More data on more religion is available from Pew.

Monday, January 11, 2016

Stein's "Is It Safe For Medical Residents To Work 30-Hour Shifts?"

This story describes an 1) an efficacy study that 2) touches on some I/O/Health psychology research and 3) has gained the unwanted attention of government regulatory agencies charged with protecting research participants.  

The study described in this story is an efficacy study that questions a decision made by the 2003 Accreditation Council for Graduate Medical Education. Specifically, this decision capped the number of hours that first-year medical student can work at 80/week and a maximum shift of 16 hours. The PIs want to test whether or not these limits improve resident performance and patient safety. They are doing so by assigning medical students to either 16-hour maximum shifts or 30-hour maximum shifts. However, the research participants didn't have the option to opt out of this research. Hence, an investigation by the federal government.

So, this is interesting and relevant to the teaching of statistics, research methods, I/O, and health psychology for a number of reasons.

1) As an I/O instructor, it is nice to double dip with a research methods example that studies an I/O topic (shift work/night shift and employee well-being).

2) Efficacy research must be conducted because intuition isn't always right. Here, they question whether a 30-hour shift is really worse than multiple 16-hour night shifts over the course of a week. The PIs argue that the longer shifts lead to more consistent care (your doctor doesn't change in the middle of your care), which may lead to fewer mistakes and better patient care.

3) This multi-location study looked at two different conditions: maximum 16-hour shift versus maximum 30-hour shifts.

4) None of the medical residents or their patients consented to be part of this research study nor were the medical students able to opt out without leaving their residency. The research is being investigated by the federal government, even though it was classified as "minimal risk" (and they use that applicable IRB term in the story).

Monday, January 4, 2016

Oster's "Everybody Calm Down About Breastfeeding"

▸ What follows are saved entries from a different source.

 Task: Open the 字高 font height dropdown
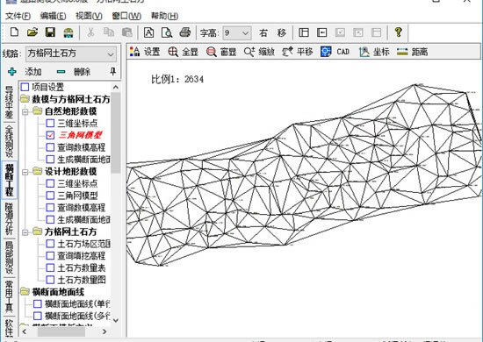coord(237,32)
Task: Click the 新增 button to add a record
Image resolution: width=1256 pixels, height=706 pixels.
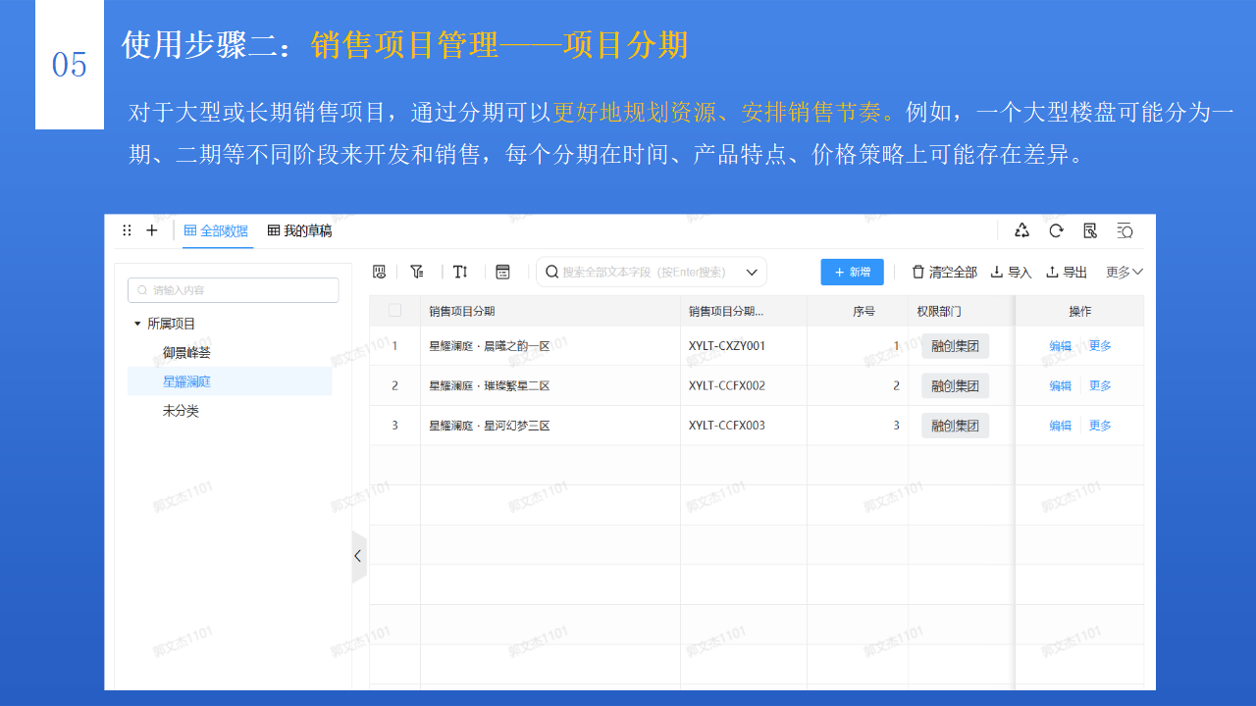Action: [852, 272]
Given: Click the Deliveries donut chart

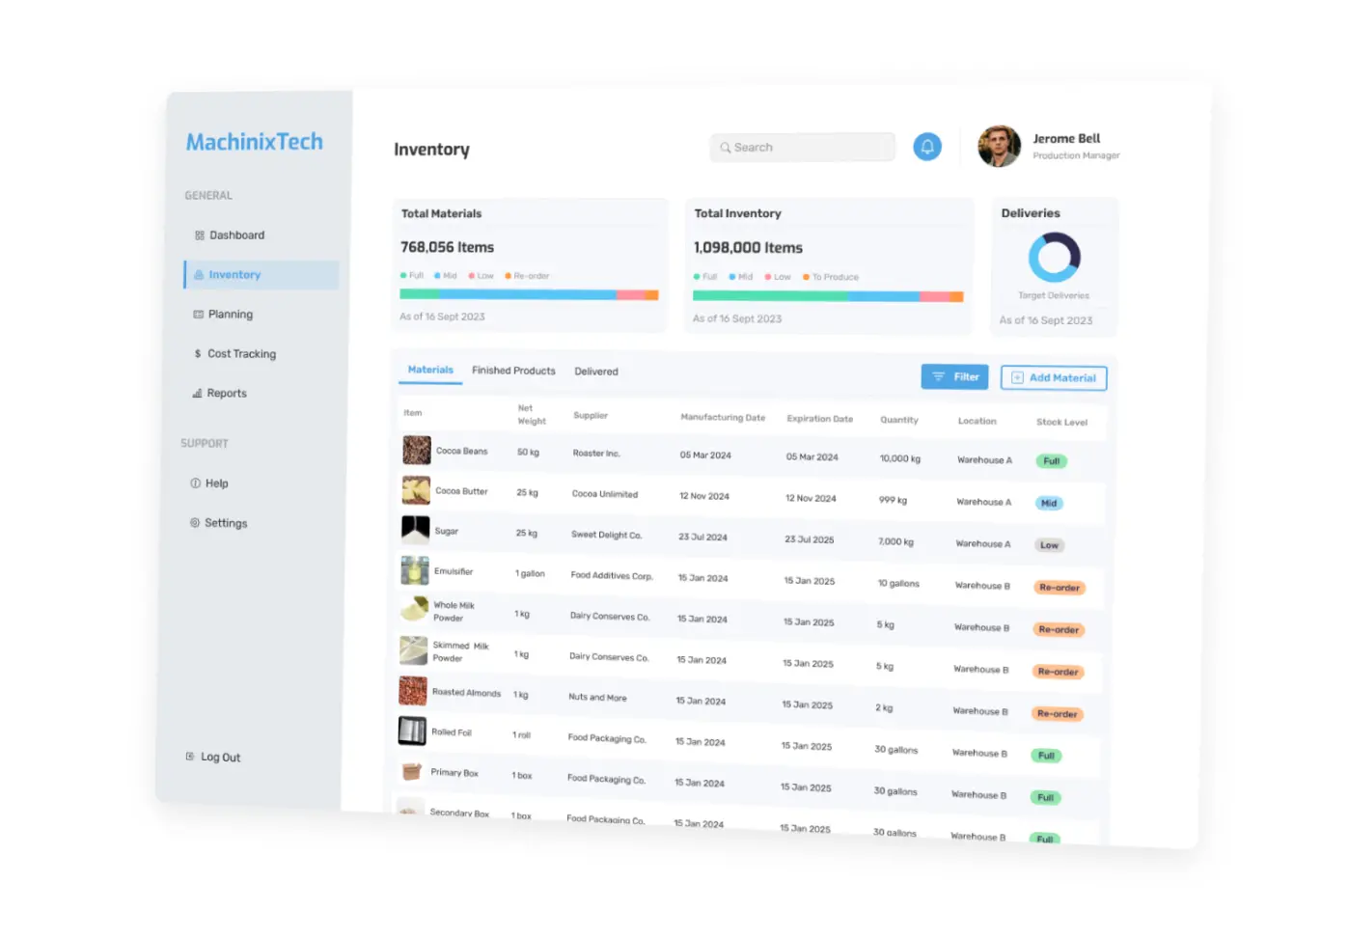Looking at the screenshot, I should pyautogui.click(x=1054, y=258).
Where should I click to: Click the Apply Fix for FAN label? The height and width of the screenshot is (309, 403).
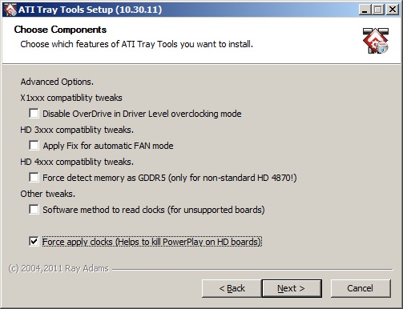pyautogui.click(x=108, y=146)
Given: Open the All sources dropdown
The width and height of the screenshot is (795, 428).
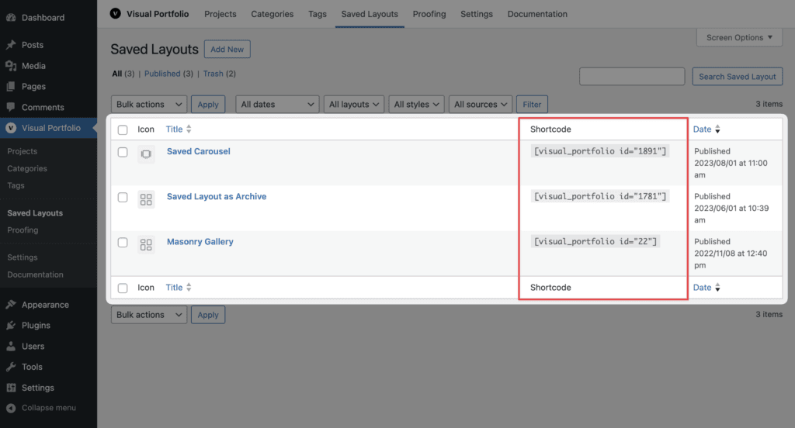Looking at the screenshot, I should click(x=480, y=105).
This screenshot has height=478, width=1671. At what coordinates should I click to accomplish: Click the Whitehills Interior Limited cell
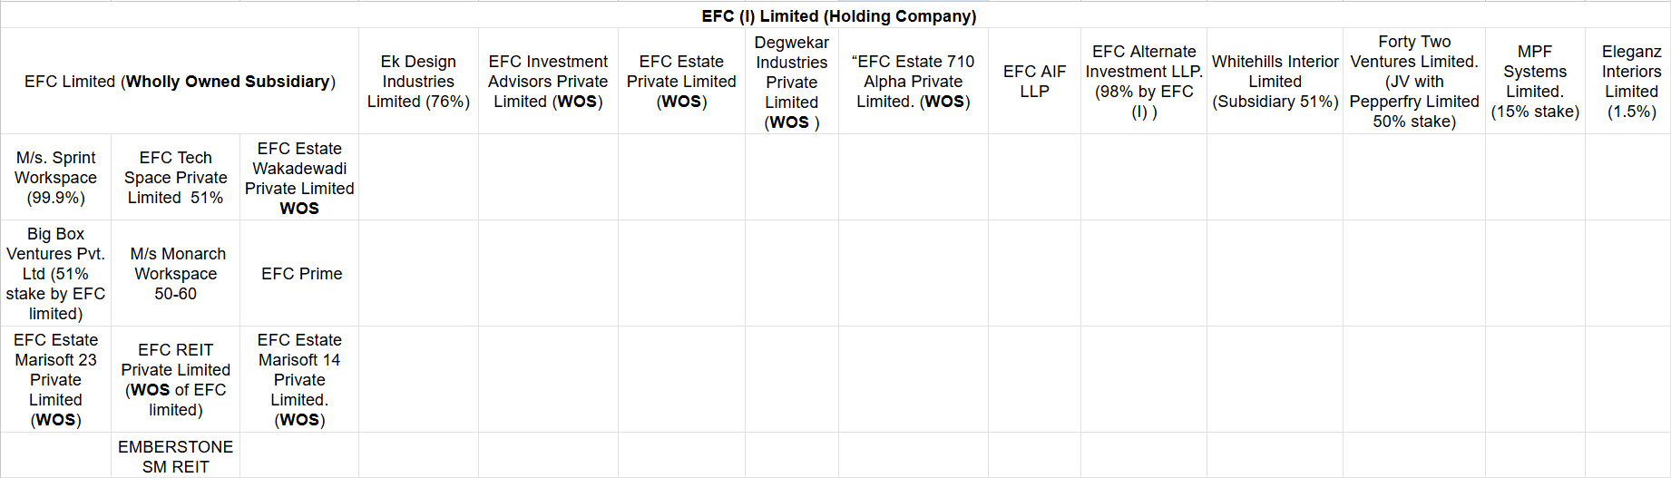click(x=1275, y=82)
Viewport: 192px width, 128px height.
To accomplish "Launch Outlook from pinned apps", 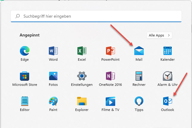I will (167, 102).

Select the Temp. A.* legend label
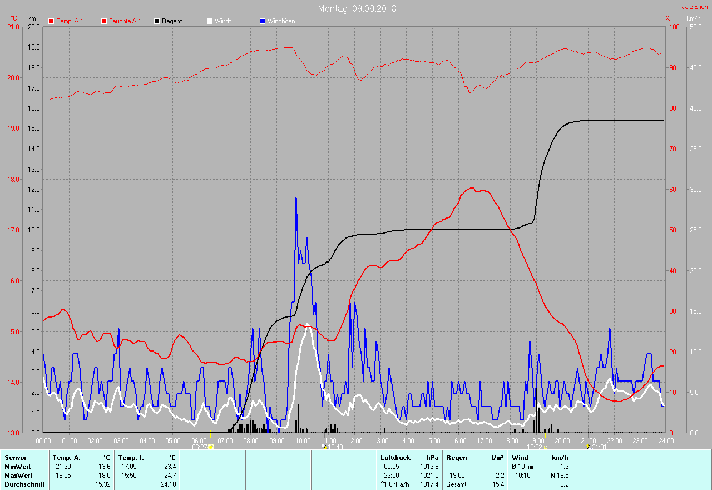pos(70,21)
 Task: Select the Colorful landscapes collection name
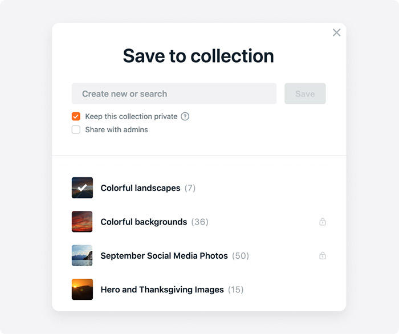click(x=140, y=188)
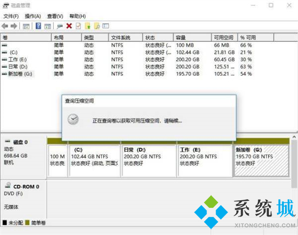Open the 帮助(H) menu
Image resolution: width=298 pixels, height=235 pixels.
click(x=77, y=16)
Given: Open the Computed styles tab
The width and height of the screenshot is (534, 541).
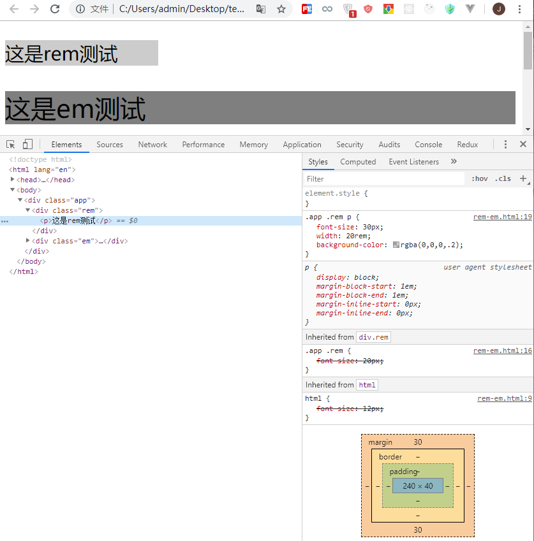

I just had a baby. Arthur Francis joined our family last week. Don't mind the IV line on his head, he is a happy, chubby little boy.

Now, I am the mother of a new born and a toddler. And I have certainly been inundated by the formula versus breast feeding debate. In case you've missed out on this, the debate centers around piles and piles of data that indicate that breast fed babies enjoy a wealth of developmental outcomes denied to their formula fed peers. Which means there is a lot of pressure to breast feed (and some women feel a lot of guilt when they can't/do not want to breast feed).

However, the data that supports breast feeding also finds that breast feeding is much more common among  educated, wealthy white women with high IQs. And being born to such a woman probably affords a wealth of socioeconomic advantages beyond simply breast milk. These issues, as well as mixed research findings, are reviewed in Emily Oster's "Everybody calm down about breast feeding", written for

I think that this would be a good way to introduce the idea of co-variates/third variable problem to your students. For example, what are we to conclude when breast feeding is associated with higher IQ in children. But women with high IQs are more likely to breast feed?

It is also an example of a situation when creating a truly randomized study is exceedingly difficult. This could also be used as a bigger discussion point of how influential socio-economic status is in our life choices. Not to brag, but I'm a highly educated woman with a high IQ. I also happen to be white. And I work in an environment in which I control my own schedule, have an office with a door that shuts, I have enough money to pay for a breast pump, etc. It is relatively easy for me to breast feed. What is a poor woman to do in a work environment in which an employer is not obliged to give her time off to pump, a discreet location to pump, or a secured refrigerator or freezer to store her breast milk?

Another thing to love about this story are all of the links to cited research. If you combined the fivethirtyeight article with an original research article, it might be a way to give your students a security blanket as they take on a big, bad research article.